[Start of Attachment]

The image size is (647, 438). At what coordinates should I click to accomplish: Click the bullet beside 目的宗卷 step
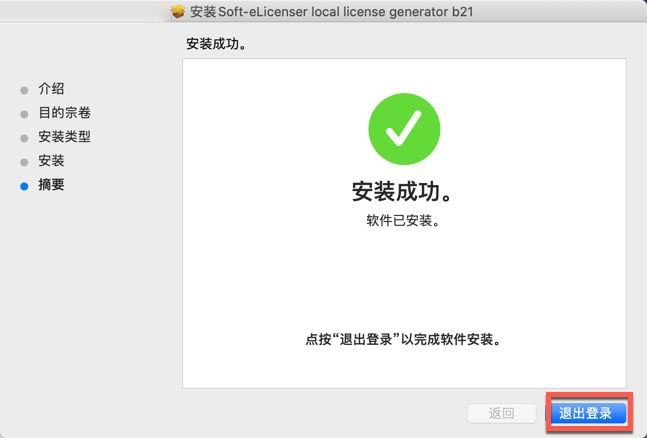click(x=24, y=114)
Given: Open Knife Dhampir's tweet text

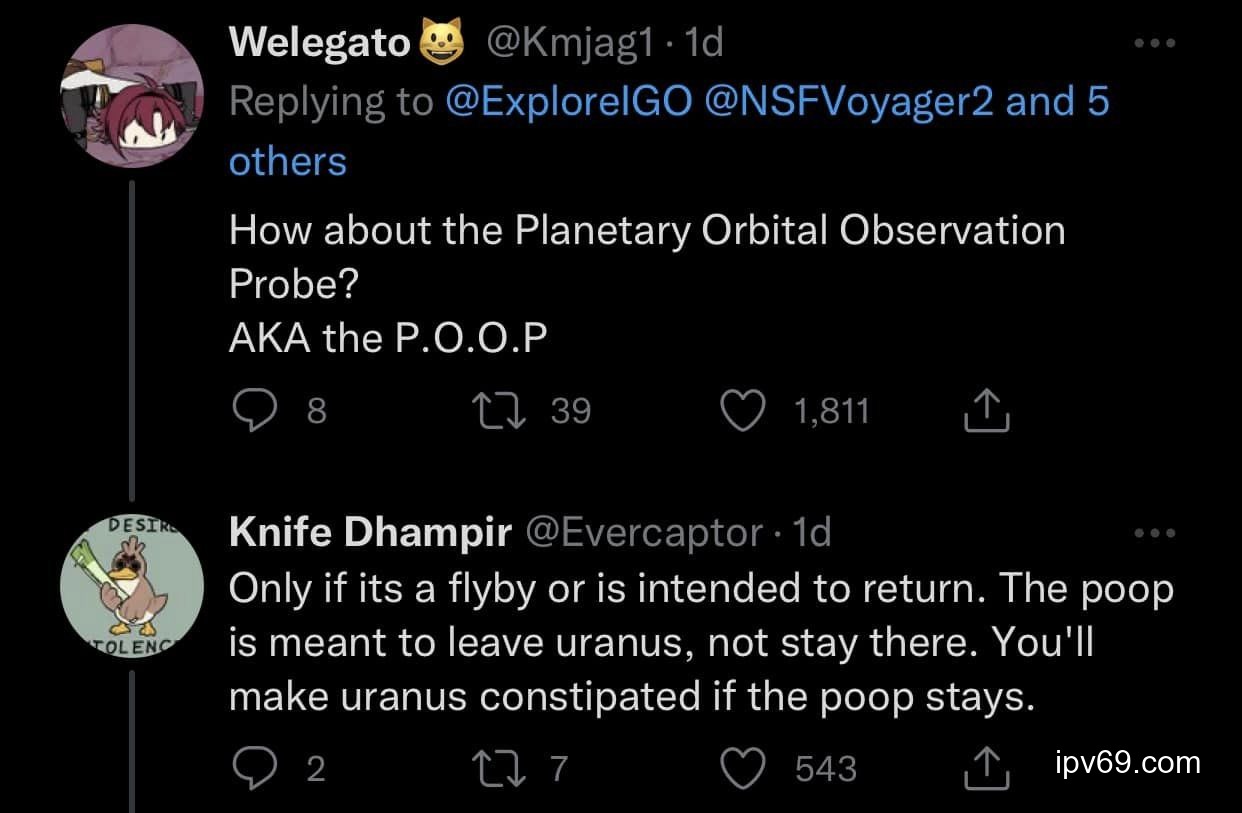Looking at the screenshot, I should coord(700,644).
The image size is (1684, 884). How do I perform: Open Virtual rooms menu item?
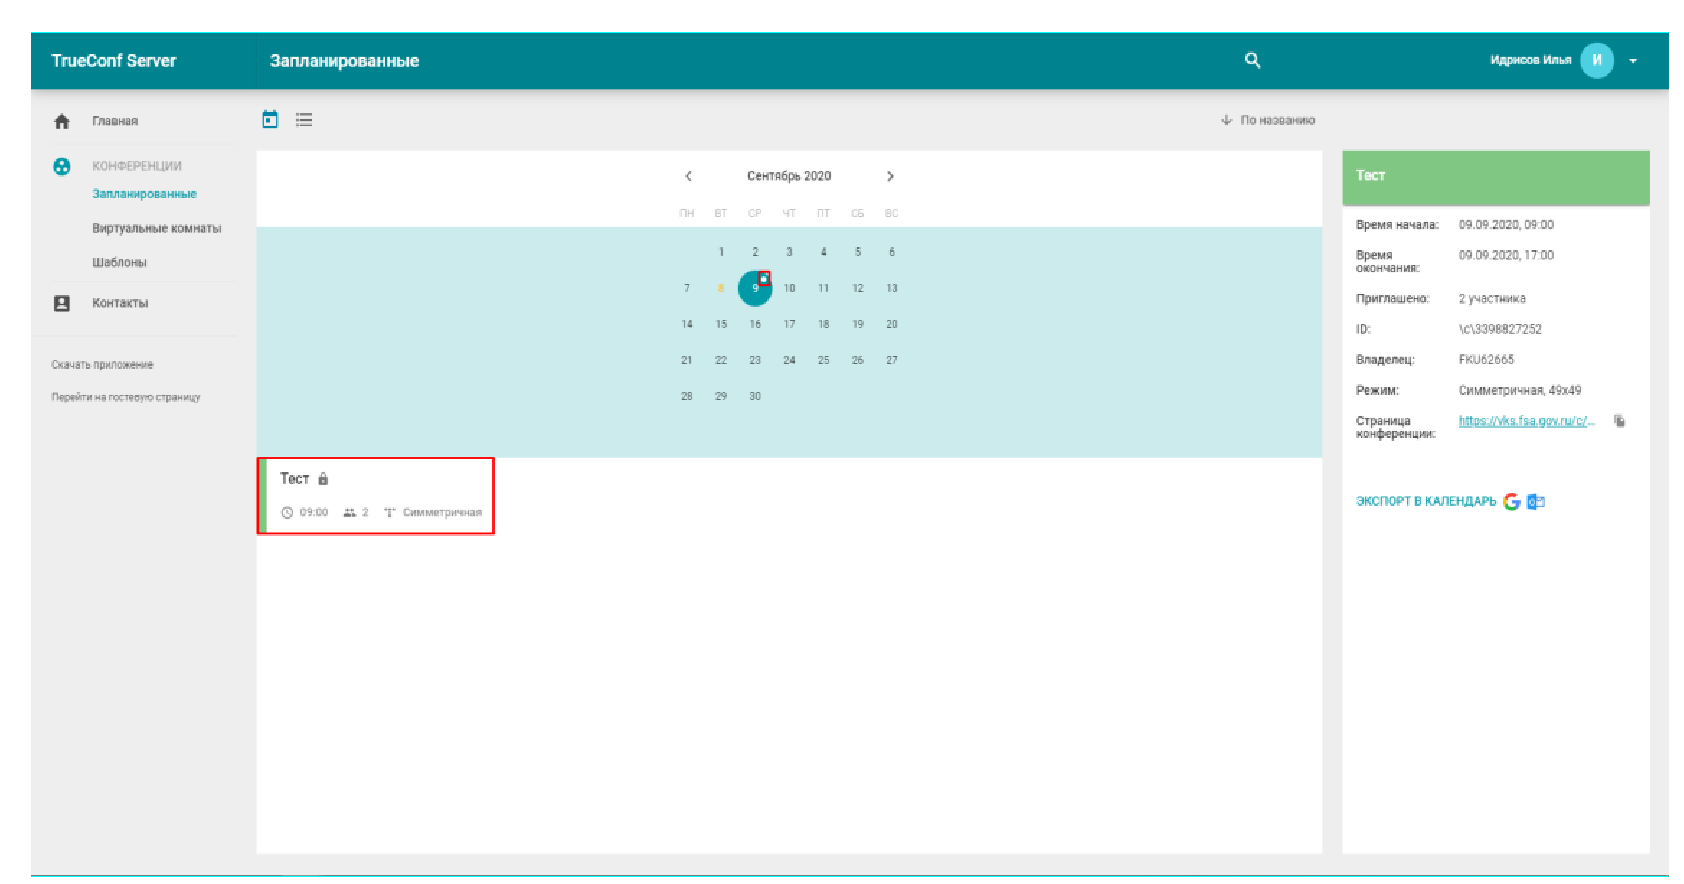(156, 228)
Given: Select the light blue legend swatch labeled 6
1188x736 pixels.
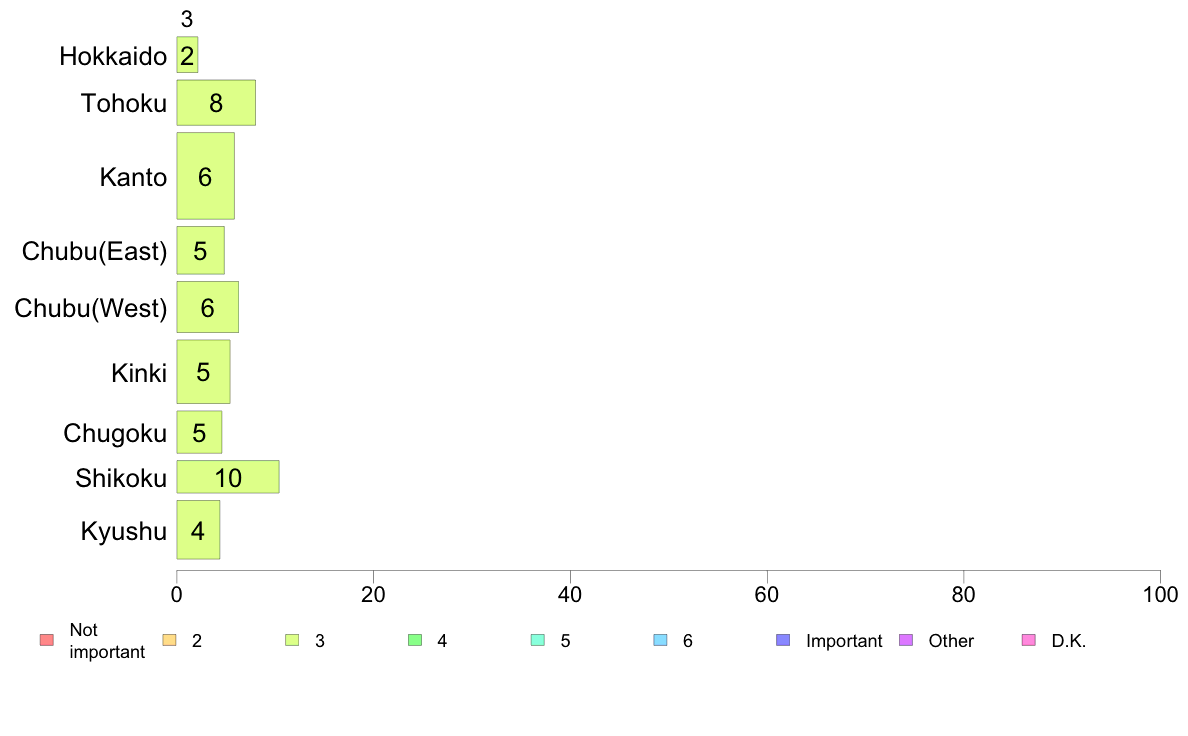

[End of Attachment]

◆ Task details ◆
Repeat every record precisely. Any picture among them stays out of the copy.

◆ Exercise solution ◆
The image size is (647, 438). At what coordinates should I click to accomplish: Click the bullet beside 目的宗卷 step
click(x=24, y=114)
Given: Open Knife Dhampir's tweet text

Looking at the screenshot, I should coord(700,644).
The image size is (1684, 884). How do I perform: Open Virtual rooms menu item?
(156, 228)
Given: Select the light blue legend swatch labeled 6
1188x736 pixels.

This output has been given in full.